### Data supplied

==========

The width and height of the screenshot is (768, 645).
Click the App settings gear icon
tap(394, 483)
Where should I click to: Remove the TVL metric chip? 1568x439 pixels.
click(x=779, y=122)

==========

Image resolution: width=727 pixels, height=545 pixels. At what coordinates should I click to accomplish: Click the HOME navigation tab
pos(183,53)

==========

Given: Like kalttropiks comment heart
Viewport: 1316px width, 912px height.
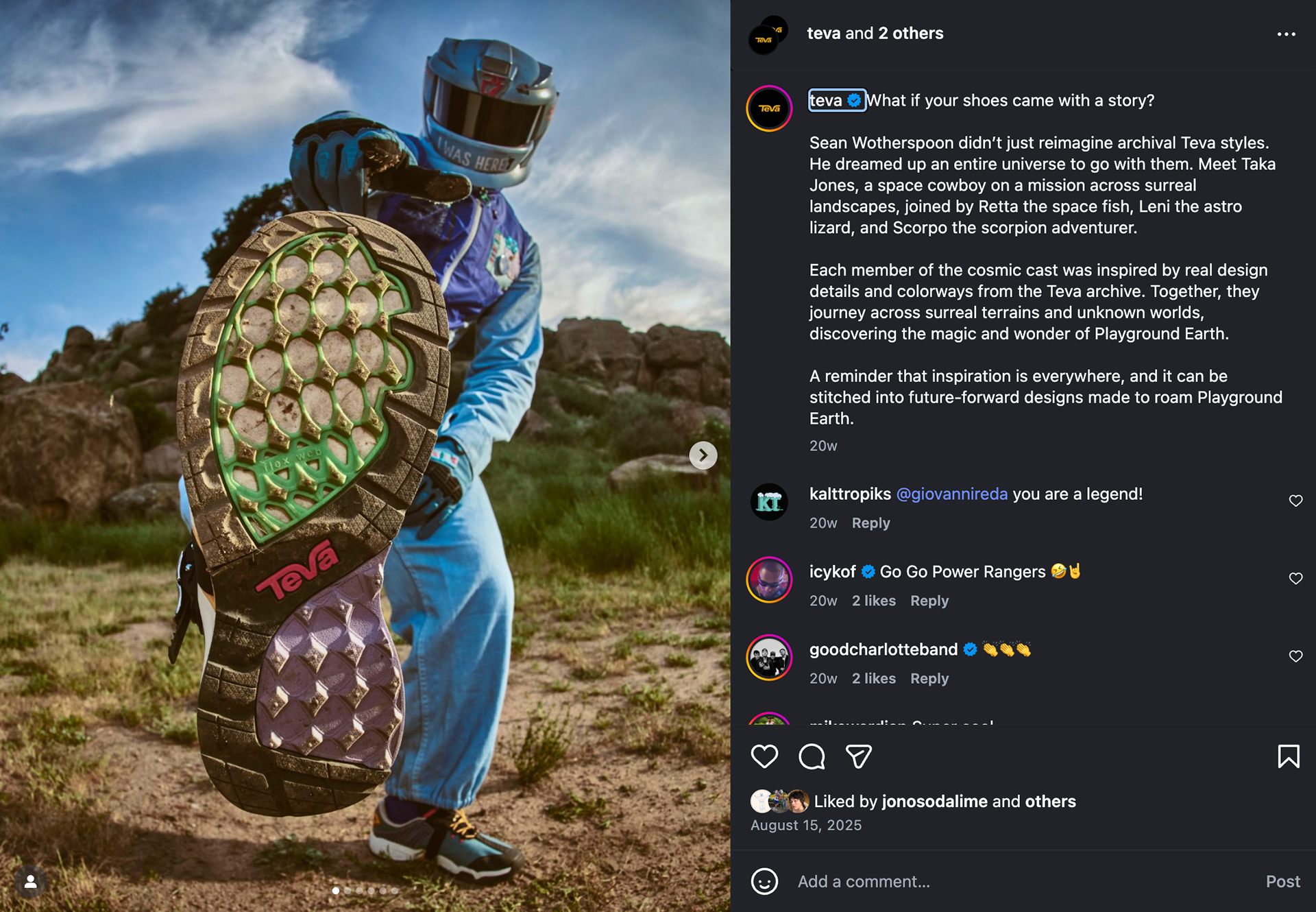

==========

### What is expected
Convert the records into a numbered list, omitting blank lines. Begin at the line that contains "The width and" and stop after the line that contains "click(x=779, y=122)".

### Response below
1. The width and height of the screenshot is (768, 645).
2. Click the App settings gear icon
3. tap(394, 483)
4. Where should I click to: Remove the TVL metric chip? 1568x439 pixels.
5. click(x=779, y=122)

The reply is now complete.